DIRECTIONS:
The answer must be an exact copy of every record.
START DATA RECORDS
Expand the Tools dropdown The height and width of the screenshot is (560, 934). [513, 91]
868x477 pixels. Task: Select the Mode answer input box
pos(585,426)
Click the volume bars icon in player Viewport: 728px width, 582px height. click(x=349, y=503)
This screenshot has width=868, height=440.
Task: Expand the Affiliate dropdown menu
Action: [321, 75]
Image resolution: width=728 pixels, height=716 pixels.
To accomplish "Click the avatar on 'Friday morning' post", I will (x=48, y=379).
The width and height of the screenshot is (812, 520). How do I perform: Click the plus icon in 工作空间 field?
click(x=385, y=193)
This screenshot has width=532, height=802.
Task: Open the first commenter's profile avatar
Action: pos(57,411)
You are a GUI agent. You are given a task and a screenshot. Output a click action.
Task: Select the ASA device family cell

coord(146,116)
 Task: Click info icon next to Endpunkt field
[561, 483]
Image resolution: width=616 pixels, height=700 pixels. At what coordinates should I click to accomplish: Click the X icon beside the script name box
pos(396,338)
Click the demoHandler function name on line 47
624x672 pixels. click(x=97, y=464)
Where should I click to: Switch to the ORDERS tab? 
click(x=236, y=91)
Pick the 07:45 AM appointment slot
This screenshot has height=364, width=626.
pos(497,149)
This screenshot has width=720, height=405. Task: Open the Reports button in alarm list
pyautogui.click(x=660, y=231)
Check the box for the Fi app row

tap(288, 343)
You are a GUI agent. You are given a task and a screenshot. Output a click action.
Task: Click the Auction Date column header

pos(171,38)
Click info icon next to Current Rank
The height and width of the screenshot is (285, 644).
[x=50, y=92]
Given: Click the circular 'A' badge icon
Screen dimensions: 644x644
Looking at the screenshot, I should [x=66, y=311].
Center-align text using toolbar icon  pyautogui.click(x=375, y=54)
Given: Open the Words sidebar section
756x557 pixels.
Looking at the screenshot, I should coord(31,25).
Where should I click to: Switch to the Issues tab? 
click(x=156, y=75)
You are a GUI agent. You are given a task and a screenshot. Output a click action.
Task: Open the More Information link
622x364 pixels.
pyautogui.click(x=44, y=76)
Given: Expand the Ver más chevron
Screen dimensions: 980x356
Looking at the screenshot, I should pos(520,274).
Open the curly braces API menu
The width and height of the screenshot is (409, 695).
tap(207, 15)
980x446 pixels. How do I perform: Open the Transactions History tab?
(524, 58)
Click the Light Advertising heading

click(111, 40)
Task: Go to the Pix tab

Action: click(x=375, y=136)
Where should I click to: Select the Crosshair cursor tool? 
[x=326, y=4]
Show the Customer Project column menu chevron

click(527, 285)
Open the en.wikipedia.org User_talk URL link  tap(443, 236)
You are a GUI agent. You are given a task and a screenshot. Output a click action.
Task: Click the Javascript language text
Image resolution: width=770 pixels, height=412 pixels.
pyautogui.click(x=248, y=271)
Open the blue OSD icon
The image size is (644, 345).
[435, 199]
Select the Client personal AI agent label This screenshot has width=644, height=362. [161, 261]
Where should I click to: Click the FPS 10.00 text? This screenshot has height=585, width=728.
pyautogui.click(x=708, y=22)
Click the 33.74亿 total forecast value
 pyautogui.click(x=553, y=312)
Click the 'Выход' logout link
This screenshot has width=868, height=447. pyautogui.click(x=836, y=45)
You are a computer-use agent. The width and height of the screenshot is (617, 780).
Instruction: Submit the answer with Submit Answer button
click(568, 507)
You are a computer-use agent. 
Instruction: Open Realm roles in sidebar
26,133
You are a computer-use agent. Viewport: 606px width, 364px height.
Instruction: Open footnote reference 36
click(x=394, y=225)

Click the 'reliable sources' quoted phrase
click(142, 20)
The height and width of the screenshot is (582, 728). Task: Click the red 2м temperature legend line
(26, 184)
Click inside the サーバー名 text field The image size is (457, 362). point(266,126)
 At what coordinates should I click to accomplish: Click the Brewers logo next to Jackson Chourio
END DATA RECORDS
WRITTEN SOLUTION:
Expand the Tools dropdown The height and width of the screenshot is (560, 934). [513, 91]
868x477 pixels. Task: Select the Mode answer input box
pos(585,426)
Click the volume bars icon in player Viewport: 728px width, 582px height. click(x=349, y=503)
This screenshot has width=868, height=440.
Task: Expand the Affiliate dropdown menu
Action: [321, 75]
Image resolution: width=728 pixels, height=716 pixels.
To accomplish "Click the avatar on 'Friday morning' post", I will (x=48, y=379).
The width and height of the screenshot is (812, 520). How do I perform: Click the plus icon in 工作空间 field?
click(x=385, y=193)
This screenshot has width=532, height=802.
Task: Open the first commenter's profile avatar
Action: pos(57,411)
You are a GUI agent. You are given a task and a screenshot. Output a click action.
Task: Select the ASA device family cell

coord(146,116)
 Task: Click info icon next to Endpunkt field
[561, 483]
Image resolution: width=616 pixels, height=700 pixels. At what coordinates should I click to accomplish: Click the X icon beside the script name box
pos(396,338)
Click the demoHandler function name on line 47
624x672 pixels. click(x=97, y=464)
Where should I click to: Switch to the ORDERS tab? 
click(x=236, y=91)
Pick the 07:45 AM appointment slot
This screenshot has height=364, width=626.
pos(497,149)
This screenshot has width=720, height=405. Task: Open the Reports button in alarm list
pyautogui.click(x=660, y=231)
Check the box for the Fi app row

tap(288, 343)
You are a GUI agent. You are given a task and a screenshot. Output a click action.
Task: Click the Auction Date column header

pos(171,38)
Click info icon next to Current Rank
The height and width of the screenshot is (285, 644).
[x=50, y=92]
Given: Click the circular 'A' badge icon
Screen dimensions: 644x644
Looking at the screenshot, I should [x=66, y=311].
Center-align text using toolbar icon  pyautogui.click(x=375, y=54)
Given: Open the Words sidebar section
756x557 pixels.
Looking at the screenshot, I should coord(31,25).
Where should I click to: Switch to the Issues tab? 
click(x=156, y=75)
You are a GUI agent. You are given a task and a screenshot. Output a click action.
Task: Open the More Information link
622x364 pixels.
pyautogui.click(x=44, y=76)
Given: Expand the Ver más chevron
Screen dimensions: 980x356
Looking at the screenshot, I should pos(520,274).
Open the curly braces API menu
The width and height of the screenshot is (409, 695).
tap(207, 15)
980x446 pixels. How do I perform: Open the Transactions History tab?
(524, 58)
Click the Light Advertising heading

click(111, 40)
Task: Go to the Pix tab

Action: click(x=375, y=136)
Where should I click to: Select the Crosshair cursor tool? 
[x=326, y=4]
Show the Customer Project column menu chevron

click(527, 285)
Open the en.wikipedia.org User_talk URL link  tap(443, 236)
You are a GUI agent. You are given a task and a screenshot. Output a click action.
Task: Click the Javascript language text
Image resolution: width=770 pixels, height=412 pixels.
pyautogui.click(x=248, y=271)
Open the blue OSD icon
The image size is (644, 345).
[435, 199]
Select the Client personal AI agent label This screenshot has width=644, height=362. [161, 261]
Where should I click to: Click the FPS 10.00 text? This screenshot has height=585, width=728.
pyautogui.click(x=708, y=22)
Click the 33.74亿 total forecast value
 pyautogui.click(x=553, y=312)
Click the 'Выход' logout link
This screenshot has width=868, height=447. pyautogui.click(x=836, y=45)
You are a computer-use agent. The width and height of the screenshot is (617, 780).
Instruction: Submit the answer with Submit Answer button
click(568, 507)
You are a computer-use agent. 
Instruction: Open Realm roles in sidebar
26,133
You are a computer-use agent. Viewport: 606px width, 364px height.
Instruction: Open footnote reference 36
click(x=394, y=225)

Click the 'reliable sources' quoted phrase
click(142, 20)
The height and width of the screenshot is (582, 728). Task: Click the red 2м temperature legend line
(26, 184)
Click inside the サーバー名 text field The image size is (457, 362). point(266,126)
 At what coordinates should I click to accomplish: Click the Brewers logo next to Jackson Chourio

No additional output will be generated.